- [Exercise instructions]: Among the lines of the data, copy those that hold "group".

- [Available data]:

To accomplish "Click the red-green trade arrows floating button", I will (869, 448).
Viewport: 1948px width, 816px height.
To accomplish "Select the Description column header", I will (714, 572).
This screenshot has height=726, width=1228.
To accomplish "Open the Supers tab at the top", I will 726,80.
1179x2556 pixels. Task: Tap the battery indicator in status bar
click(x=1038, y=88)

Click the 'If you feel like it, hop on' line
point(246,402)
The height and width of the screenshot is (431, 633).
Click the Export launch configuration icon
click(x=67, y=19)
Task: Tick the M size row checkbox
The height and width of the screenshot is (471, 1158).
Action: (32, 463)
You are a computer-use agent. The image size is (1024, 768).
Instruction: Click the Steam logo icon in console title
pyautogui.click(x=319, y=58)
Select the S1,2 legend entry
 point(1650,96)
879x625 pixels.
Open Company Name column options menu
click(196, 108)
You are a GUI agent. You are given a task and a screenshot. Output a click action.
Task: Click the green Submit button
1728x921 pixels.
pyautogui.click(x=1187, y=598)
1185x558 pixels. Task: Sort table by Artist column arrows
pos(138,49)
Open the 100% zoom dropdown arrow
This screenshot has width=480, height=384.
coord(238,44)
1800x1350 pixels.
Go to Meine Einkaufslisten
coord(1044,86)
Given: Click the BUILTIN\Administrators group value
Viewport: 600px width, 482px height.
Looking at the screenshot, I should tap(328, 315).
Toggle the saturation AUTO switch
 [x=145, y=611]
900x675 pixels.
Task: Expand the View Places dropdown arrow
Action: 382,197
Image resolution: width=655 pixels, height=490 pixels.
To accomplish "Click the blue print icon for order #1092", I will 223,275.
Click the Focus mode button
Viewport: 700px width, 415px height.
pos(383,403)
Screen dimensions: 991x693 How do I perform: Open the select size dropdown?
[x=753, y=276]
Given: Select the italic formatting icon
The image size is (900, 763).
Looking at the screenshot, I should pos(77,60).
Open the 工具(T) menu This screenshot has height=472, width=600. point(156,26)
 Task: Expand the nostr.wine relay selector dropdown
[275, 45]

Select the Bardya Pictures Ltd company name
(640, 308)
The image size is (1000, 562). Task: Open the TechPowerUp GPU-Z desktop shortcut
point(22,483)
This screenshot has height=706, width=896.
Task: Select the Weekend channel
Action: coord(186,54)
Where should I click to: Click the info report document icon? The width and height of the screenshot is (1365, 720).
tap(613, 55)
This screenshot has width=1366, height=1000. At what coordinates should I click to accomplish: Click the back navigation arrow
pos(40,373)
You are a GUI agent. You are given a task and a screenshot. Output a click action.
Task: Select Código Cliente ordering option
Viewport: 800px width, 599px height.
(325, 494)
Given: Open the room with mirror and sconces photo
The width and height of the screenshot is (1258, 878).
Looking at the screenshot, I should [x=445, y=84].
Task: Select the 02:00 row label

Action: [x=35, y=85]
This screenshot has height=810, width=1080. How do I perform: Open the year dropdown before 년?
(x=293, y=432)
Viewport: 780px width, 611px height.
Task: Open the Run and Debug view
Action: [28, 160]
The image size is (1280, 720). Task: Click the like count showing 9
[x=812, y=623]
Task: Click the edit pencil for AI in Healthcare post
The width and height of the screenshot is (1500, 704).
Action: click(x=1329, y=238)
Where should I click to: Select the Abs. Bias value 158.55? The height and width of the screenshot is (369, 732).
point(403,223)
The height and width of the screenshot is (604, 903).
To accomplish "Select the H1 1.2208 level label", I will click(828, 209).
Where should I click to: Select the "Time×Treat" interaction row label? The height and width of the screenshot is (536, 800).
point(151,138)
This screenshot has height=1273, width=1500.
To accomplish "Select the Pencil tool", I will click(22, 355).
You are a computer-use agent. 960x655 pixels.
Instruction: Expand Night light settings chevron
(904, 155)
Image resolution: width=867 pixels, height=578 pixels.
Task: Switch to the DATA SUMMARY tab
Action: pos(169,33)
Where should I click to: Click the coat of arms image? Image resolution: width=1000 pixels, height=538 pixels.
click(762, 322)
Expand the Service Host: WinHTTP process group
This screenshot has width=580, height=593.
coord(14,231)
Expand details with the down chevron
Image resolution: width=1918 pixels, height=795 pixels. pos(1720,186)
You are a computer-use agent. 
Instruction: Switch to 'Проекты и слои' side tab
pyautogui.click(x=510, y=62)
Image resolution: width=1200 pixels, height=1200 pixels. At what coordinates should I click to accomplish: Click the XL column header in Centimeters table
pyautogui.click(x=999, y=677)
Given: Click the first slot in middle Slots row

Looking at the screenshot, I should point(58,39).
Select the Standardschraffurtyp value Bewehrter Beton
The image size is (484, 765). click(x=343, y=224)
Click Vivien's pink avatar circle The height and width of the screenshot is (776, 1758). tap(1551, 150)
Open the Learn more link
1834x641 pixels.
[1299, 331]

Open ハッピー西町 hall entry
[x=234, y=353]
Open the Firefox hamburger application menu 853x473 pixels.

- [Solution to this problem]:
Given: Click the BUILTIN\Administrators group value
Expand the Service Host: WinHTTP process group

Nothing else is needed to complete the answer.